Print exactly the first lines of the records. Stop after the line containing "The image size is (223, 127).", and leave every picture out.

--- Records from a data collection ---
=== Section Start ===

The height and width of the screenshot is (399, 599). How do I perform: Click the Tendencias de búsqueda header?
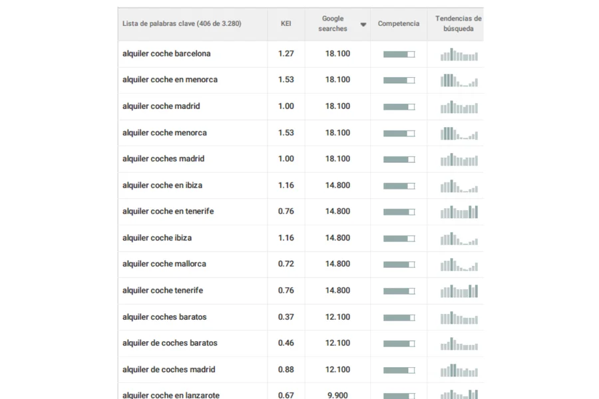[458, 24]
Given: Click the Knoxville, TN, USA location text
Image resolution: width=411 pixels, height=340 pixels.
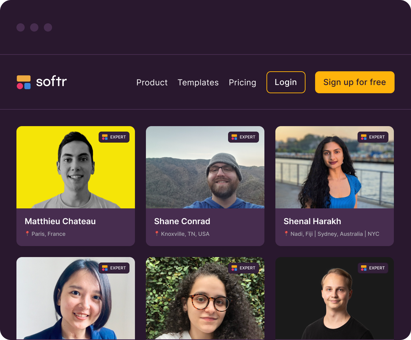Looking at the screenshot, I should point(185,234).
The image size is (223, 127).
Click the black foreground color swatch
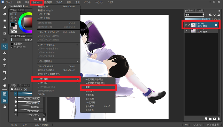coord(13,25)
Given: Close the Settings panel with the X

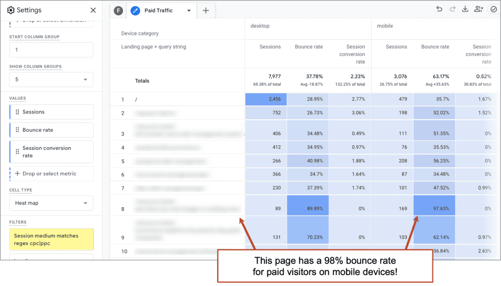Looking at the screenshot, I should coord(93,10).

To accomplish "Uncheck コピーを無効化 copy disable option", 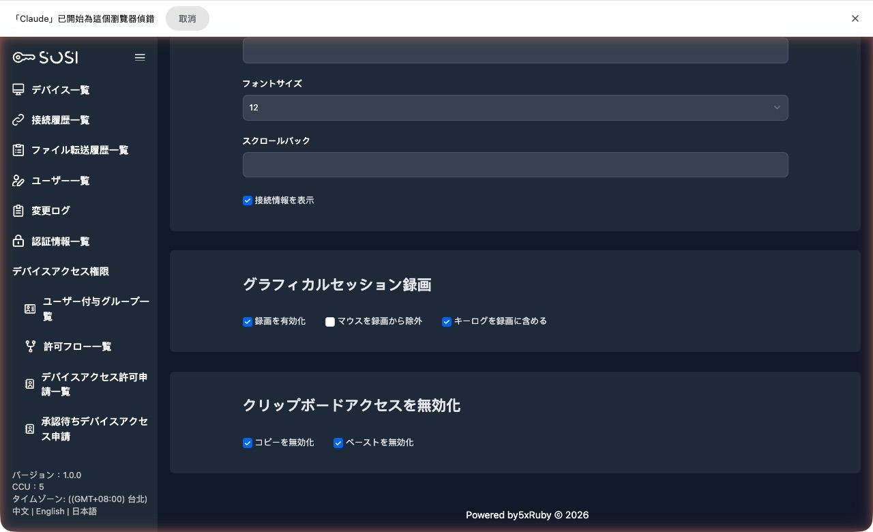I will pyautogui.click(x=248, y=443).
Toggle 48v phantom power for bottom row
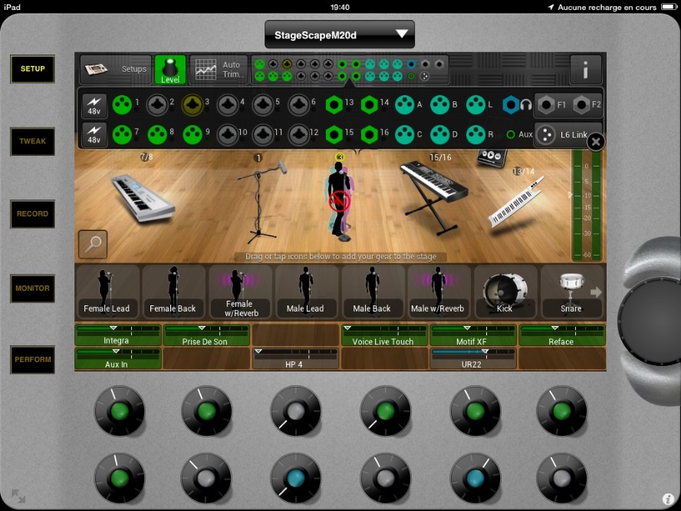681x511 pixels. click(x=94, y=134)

=== Section End ===

--- Solution for this exercise ---
The height and width of the screenshot is (399, 599). How do I perform: Click the Tendencias de búsqueda header?
[458, 24]
Given: Click the Knoxville, TN, USA location text
Image resolution: width=411 pixels, height=340 pixels.
Looking at the screenshot, I should point(185,234).
The image size is (223, 127).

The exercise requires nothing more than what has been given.